Activity:
Copy out again, unchanged, the listing below from the line that has "is (619, 276)." through the line that has "Open options menu".

Task data:
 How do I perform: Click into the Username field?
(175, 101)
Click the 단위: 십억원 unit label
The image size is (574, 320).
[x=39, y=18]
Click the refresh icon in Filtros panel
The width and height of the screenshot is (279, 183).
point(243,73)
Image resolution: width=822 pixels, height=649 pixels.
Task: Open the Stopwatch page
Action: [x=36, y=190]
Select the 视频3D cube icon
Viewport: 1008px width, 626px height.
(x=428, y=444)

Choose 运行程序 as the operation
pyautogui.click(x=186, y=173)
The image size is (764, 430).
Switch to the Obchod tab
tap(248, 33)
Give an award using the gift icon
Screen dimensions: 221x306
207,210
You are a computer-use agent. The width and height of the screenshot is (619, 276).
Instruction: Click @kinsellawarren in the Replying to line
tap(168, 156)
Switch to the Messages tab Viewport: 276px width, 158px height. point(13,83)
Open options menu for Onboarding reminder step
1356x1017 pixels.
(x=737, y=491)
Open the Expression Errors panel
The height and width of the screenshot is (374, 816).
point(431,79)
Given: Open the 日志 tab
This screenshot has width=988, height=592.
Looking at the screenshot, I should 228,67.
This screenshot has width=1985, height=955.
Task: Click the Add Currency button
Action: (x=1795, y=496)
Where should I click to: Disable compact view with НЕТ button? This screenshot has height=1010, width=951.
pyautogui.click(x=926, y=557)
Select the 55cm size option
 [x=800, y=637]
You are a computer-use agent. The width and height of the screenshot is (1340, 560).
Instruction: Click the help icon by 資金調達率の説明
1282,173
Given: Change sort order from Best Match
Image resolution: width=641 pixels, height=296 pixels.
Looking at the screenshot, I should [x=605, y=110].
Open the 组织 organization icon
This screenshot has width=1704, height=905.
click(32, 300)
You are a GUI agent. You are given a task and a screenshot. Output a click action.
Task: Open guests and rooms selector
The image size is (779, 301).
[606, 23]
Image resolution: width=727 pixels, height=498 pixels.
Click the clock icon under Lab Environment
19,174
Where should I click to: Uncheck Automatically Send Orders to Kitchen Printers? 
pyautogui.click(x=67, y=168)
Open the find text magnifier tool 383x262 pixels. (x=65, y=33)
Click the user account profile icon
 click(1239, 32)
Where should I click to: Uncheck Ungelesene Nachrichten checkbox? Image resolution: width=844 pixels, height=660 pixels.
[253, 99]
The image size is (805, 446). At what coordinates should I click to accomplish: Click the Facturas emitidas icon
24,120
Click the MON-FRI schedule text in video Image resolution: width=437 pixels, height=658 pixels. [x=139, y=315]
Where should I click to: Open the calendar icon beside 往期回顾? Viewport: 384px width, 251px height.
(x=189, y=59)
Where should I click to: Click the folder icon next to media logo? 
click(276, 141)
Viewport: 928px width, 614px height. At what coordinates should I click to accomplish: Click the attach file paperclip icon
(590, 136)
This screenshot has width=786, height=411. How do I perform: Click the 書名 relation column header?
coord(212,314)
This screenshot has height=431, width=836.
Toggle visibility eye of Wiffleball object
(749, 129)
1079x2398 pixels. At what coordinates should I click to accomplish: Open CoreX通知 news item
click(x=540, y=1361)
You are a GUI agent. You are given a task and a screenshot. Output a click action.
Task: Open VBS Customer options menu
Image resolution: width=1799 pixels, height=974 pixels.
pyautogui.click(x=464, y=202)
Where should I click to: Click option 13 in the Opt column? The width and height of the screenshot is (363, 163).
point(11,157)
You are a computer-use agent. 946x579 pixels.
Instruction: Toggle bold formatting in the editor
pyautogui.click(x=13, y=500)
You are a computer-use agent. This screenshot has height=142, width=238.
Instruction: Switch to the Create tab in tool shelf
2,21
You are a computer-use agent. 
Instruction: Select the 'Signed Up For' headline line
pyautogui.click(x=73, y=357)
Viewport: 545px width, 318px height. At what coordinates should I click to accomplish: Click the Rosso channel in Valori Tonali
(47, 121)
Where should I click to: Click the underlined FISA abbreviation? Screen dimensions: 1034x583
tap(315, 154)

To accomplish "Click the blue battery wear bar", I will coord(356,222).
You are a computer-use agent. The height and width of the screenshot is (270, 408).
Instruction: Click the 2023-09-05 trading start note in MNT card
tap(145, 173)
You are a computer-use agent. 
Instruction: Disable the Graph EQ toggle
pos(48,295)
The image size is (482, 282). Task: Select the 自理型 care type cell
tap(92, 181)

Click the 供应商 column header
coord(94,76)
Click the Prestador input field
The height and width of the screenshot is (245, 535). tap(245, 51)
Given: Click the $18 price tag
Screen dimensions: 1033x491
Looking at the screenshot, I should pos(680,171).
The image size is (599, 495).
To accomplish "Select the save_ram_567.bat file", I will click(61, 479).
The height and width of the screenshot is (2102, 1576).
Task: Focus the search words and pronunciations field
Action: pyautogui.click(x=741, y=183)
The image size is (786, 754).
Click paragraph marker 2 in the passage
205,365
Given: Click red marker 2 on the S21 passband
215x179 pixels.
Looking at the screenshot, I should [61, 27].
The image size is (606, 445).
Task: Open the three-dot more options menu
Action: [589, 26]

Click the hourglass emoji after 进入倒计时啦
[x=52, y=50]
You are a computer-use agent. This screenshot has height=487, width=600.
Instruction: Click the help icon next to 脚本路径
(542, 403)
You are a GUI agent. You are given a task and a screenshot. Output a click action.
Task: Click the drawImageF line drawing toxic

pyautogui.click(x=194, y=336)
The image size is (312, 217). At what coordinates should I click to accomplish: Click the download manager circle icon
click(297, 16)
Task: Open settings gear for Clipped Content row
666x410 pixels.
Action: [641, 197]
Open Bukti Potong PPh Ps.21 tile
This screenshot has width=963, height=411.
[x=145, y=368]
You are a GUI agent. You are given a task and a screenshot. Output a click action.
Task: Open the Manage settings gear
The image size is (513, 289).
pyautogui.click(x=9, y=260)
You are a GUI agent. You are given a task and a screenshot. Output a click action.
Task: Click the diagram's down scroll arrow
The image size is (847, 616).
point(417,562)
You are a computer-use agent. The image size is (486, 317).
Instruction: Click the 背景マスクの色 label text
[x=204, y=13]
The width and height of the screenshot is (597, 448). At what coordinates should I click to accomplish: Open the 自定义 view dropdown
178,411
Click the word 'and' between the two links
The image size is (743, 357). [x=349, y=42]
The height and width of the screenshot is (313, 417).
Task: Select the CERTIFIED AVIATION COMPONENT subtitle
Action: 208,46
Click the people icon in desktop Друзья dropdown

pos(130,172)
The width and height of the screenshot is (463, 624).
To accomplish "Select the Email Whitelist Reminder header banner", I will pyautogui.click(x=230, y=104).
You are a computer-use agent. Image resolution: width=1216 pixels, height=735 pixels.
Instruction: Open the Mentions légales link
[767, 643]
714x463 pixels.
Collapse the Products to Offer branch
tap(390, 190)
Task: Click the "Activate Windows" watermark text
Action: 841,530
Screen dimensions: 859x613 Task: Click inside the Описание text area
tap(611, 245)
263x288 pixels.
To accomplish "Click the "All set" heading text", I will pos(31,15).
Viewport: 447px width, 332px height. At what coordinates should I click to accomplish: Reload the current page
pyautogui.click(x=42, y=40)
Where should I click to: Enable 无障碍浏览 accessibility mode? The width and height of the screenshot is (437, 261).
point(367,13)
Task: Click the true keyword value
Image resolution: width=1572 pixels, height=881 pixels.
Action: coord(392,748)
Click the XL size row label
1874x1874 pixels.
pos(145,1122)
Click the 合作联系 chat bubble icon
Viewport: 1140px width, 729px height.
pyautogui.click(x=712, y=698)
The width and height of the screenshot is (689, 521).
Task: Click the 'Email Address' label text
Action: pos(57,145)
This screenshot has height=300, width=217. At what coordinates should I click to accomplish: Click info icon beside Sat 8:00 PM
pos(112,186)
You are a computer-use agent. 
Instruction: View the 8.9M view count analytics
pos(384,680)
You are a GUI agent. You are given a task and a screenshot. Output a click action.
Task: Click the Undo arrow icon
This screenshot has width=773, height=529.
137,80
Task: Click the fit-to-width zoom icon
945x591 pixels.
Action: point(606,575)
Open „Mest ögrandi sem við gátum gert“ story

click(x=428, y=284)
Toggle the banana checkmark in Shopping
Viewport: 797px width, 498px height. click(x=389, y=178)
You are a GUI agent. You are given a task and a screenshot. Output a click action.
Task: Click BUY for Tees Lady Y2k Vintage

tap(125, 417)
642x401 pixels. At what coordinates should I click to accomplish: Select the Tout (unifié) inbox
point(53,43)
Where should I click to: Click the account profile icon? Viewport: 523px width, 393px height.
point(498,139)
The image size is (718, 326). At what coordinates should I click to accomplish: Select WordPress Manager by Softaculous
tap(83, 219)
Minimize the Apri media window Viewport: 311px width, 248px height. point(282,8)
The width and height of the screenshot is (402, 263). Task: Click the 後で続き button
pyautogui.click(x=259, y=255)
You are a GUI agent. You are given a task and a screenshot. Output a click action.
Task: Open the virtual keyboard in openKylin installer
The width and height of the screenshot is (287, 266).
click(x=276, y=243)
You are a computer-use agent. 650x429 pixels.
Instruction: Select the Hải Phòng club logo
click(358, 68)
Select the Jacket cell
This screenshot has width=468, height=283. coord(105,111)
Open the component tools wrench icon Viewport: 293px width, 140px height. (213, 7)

Problem solution:
You are a computer-use agent. The width and height of the screenshot is (619, 276).
Instruction: Click @kinsellawarren in the Replying to line
tap(168, 156)
Switch to the Messages tab Viewport: 276px width, 158px height. point(13,83)
Open options menu for Onboarding reminder step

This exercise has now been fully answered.